Entertainment

Lord Of The Flies all-female Hollywood remake provokes outrage

The filmmaker said the movie could break conventions and the way people perceive “boys and aggression”.
The filmmaker said the movie could break conventions and the way people perceive “boys and aggression”.

A new adaptation of Lord Of The Flies has sparked a backlash before filming has even begun – because the stranded islanders will be girls.

According to film website Deadline, the Warner Bros movie will be faithful to William Golding’s classic 1954 novel, with the exception of the sex of the islanders.

“We want to do a very faithful but contemporised adaptation of the book, but our idea was to do it with all girls rather than boys,” director and screenwriter David Siegel said.

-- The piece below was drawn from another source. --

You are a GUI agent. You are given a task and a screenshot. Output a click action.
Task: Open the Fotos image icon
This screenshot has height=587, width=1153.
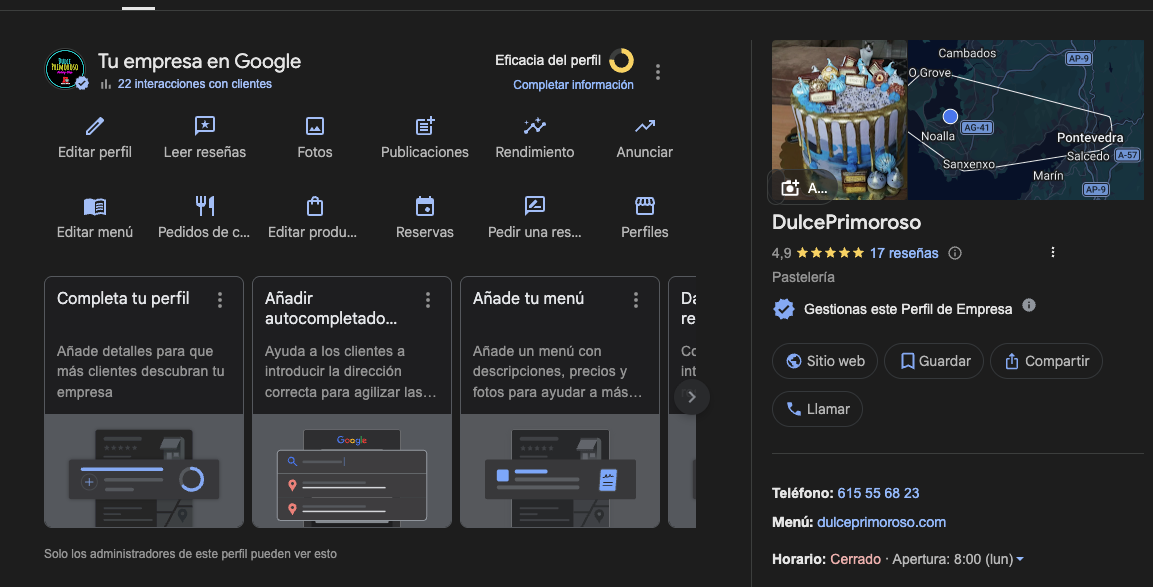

William Golding, author of Lord Of The Flies (PA)
(PA Archive/PA Archive/PA Images)
William Golding, author of Lord Of The Flies (PA)

“It is a timeless story that is especially relevant today, with the interpersonal conflicts and bullying.”

His filmmaking partner Scott McGehee said that telling the story with “girls rather than boys… might help people see the story anew”.

“It breaks away from some of the conventions, the ways we think of boys and aggression”, he told the website.

But the announcement sparked fury on Twitter, with some saying that the filmmakers had missed the point of the novel, about a group of stranded boys who descend into savagery when they try to govern themselves on an island.

@erinxharrison wrote: “woooow all female. Have they read Lord Of The Flies? Do they not know it’s all male on purpose?”

@EdgeOTI wrote: “An all-female Lord Of The Flies written and directed by two men?? Something a bit creepy about this no?? Anyone?”

@TheStuartWilkie wrote: “All for equal opportunity between genders but an all female remake of Lord Of The flies film seems a little bit redundant.”

@ArronJamesMusic wrote: “Lord of The Flies remake coming out, but it’s an all-girl cast? The book about the dangers of toxic masculinity? How will that work at all?”

English novelist Golding, who died in 1993, had explained how he answered when “girls say to me, very reasonably… ‘why did you write this about a bunch of boys?'”.

“Little boys… are more like scaled-down society than a group of little girls would be… this is nothing to do with equality at all,” he said.

“I think women are foolish to pretend they are equal to men, they are far superior and always have been.

“But one thing you cannot do with them is take a bunch of them and boil them down, so to speak, into a set of little girls who would then become a kind of image of civilisation, of society.”

The novel was famously made into a film, directed by Peter Brook, in 1963.